Gerald Charles Maestro 2.0 Ultra-Thin “Lapis Lazuli”

The enduring brainchild of the late, great Gérald Genta, the Gerald Charles Maestro 2.0 Ultra-Thin “Lapis Lazuli” houses a dial of deep, celestial blue, each one cut slightly differently, within a rogue, asymmetrical case. No two watches are the same. Each delivers natural variations of the stone that play against the crisp geometry of Genta’s unique design. The perfect tribute to the man whose sketches defined the 1970s in steel and gold.
Rolex GMT-Master II “Tiger Iron”

Last, but by no means least, there’s Rolex; the brand that started this story for me. The GMT-Master II “Tiger Iron” is a genuine surprise: a travel icon reimagined with a dial cut from tiger’s eye, red jasper, and hematite.

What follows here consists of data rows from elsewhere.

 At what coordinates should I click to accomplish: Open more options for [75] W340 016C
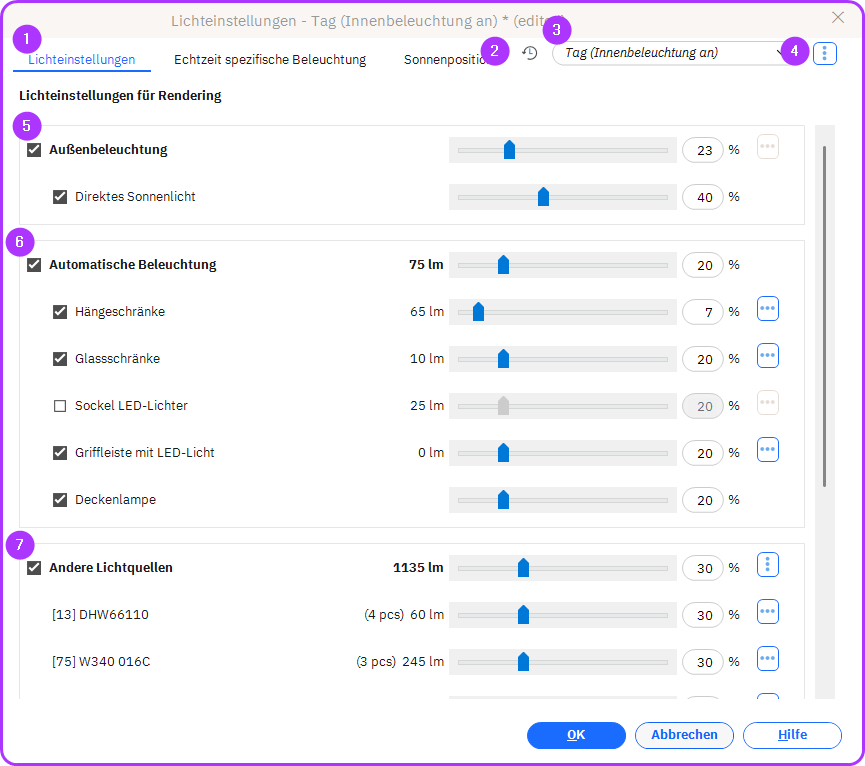[768, 660]
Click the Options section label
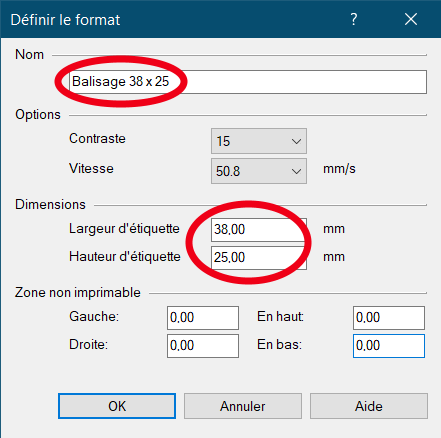Viewport: 441px width, 438px height. [x=38, y=114]
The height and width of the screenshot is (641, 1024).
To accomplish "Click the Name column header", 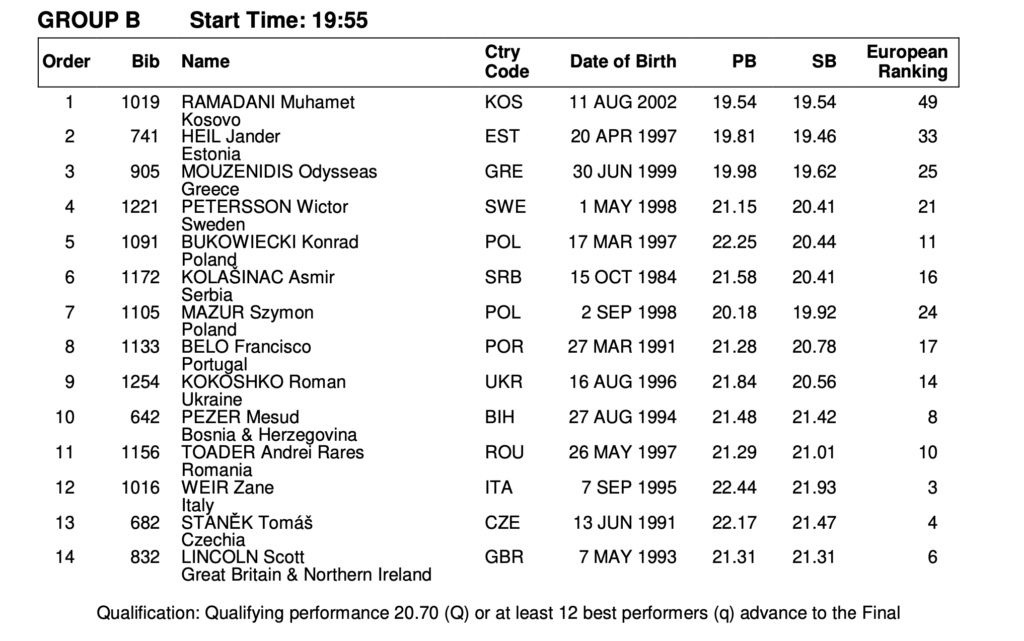I will click(x=205, y=62).
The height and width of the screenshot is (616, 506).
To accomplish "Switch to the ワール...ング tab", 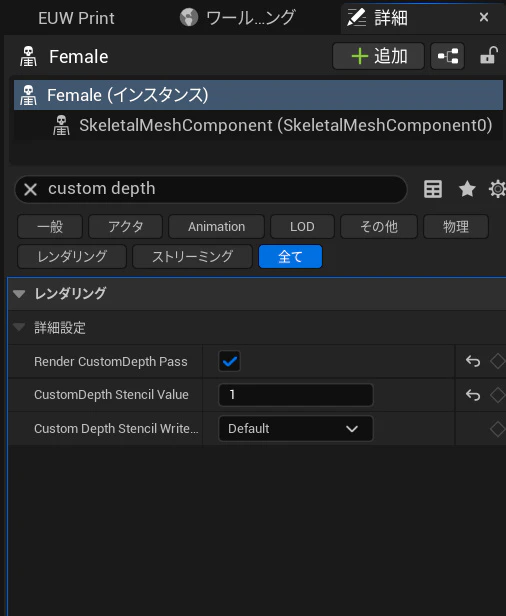I will click(237, 18).
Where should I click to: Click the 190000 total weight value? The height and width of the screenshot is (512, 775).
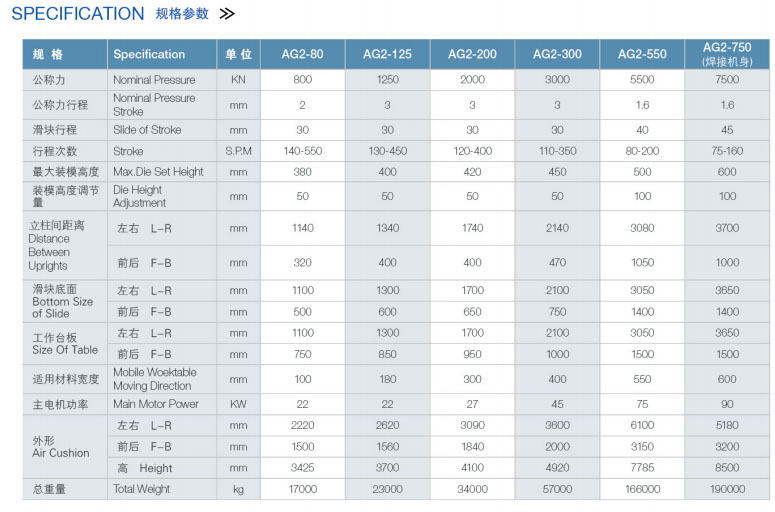point(727,489)
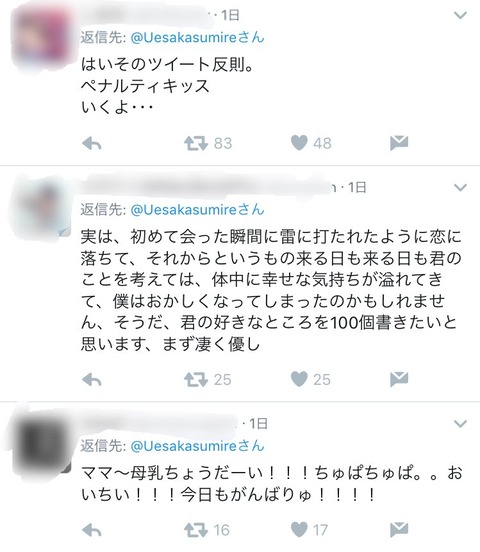Screen dimensions: 480x552
Task: Like the tweet showing 25 likes
Action: (x=299, y=379)
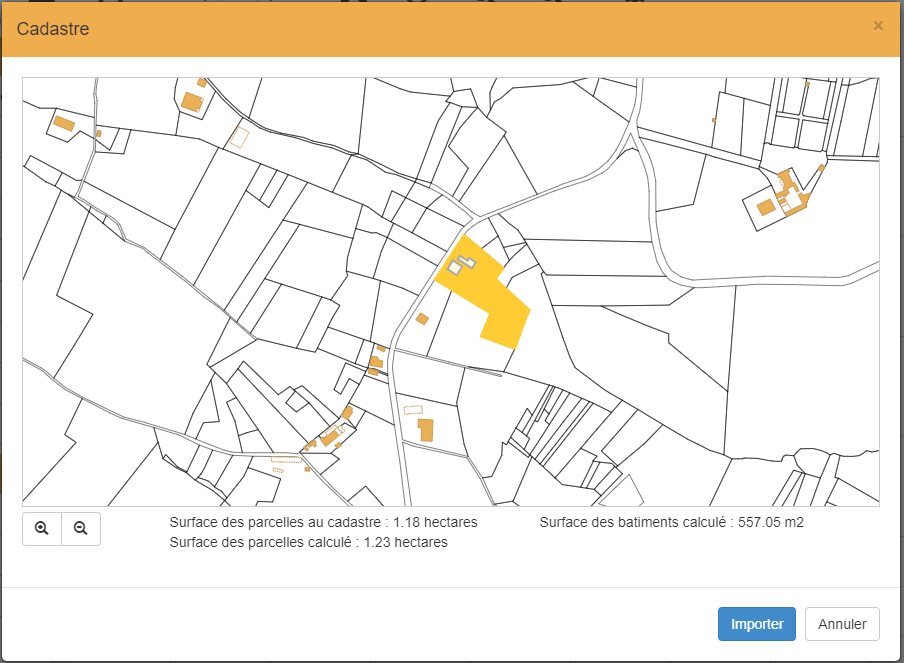Click Importer to import the cadastre selection

(756, 623)
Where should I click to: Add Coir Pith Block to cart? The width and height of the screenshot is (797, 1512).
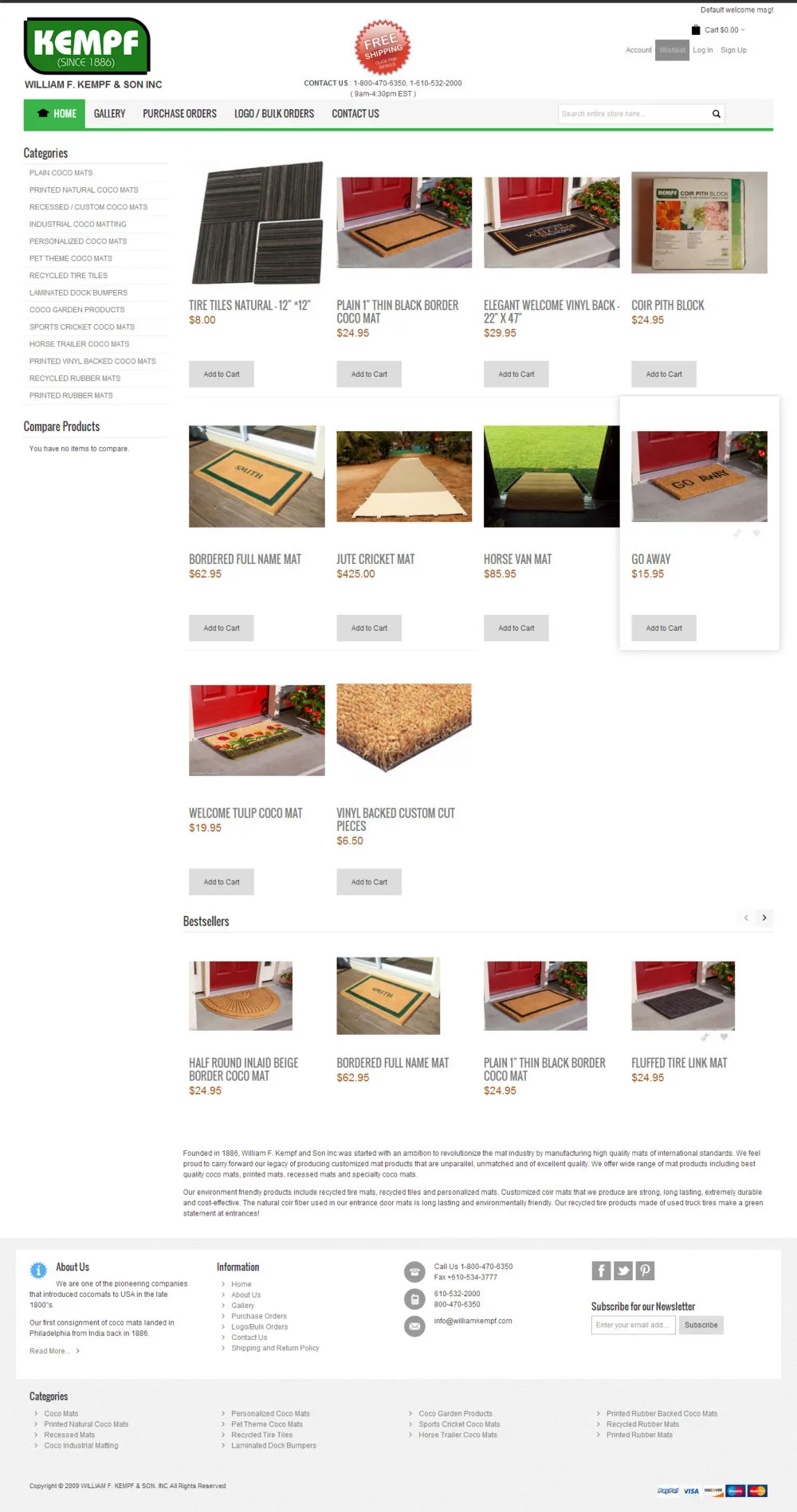click(x=664, y=374)
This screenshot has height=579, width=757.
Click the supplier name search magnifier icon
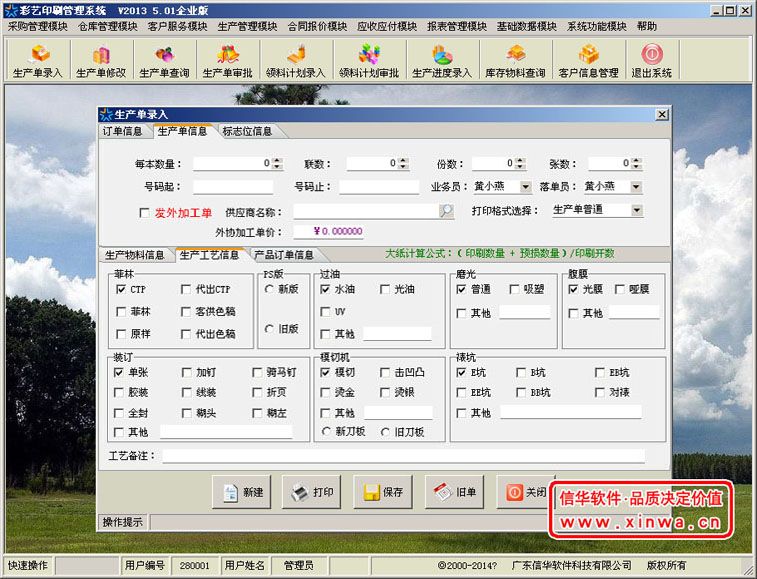tap(447, 211)
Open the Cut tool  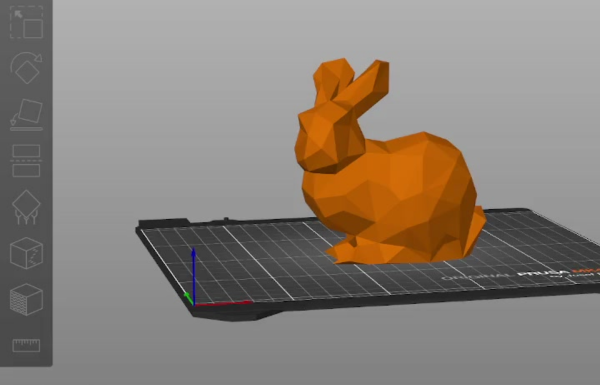(x=26, y=161)
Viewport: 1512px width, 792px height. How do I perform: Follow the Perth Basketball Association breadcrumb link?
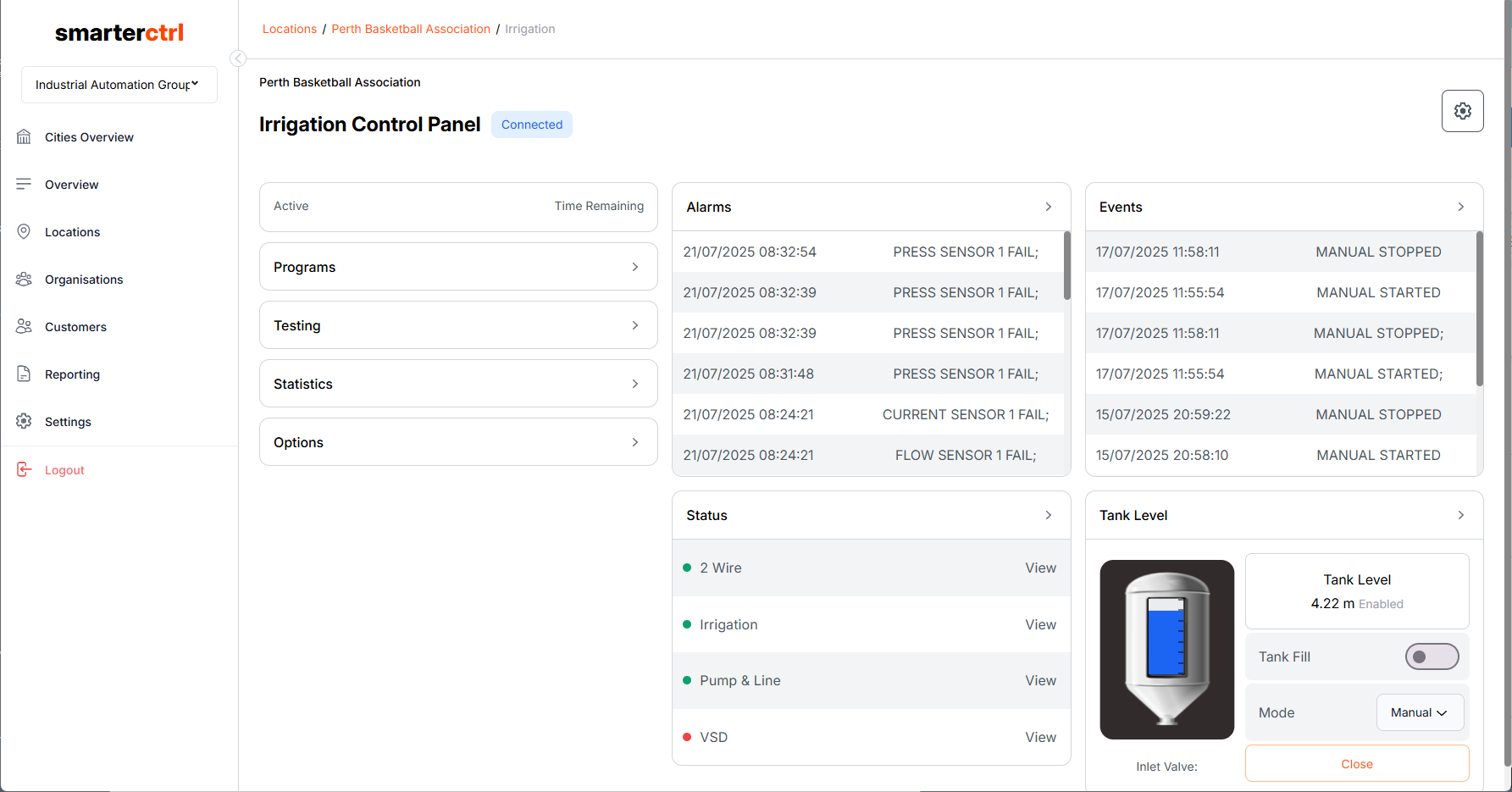tap(411, 29)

In many ways, it’s a full-circle moment. Bold and indulgent, the Swiss juggernaut moved beyond its recent reputation for overly safe releases while still satisfying endless demand. The use of these stones bridges the story from the dials’ inception some 50 years ago, taking one of its most iconic references and giving it a timely rerun during this unique stone dial second wind.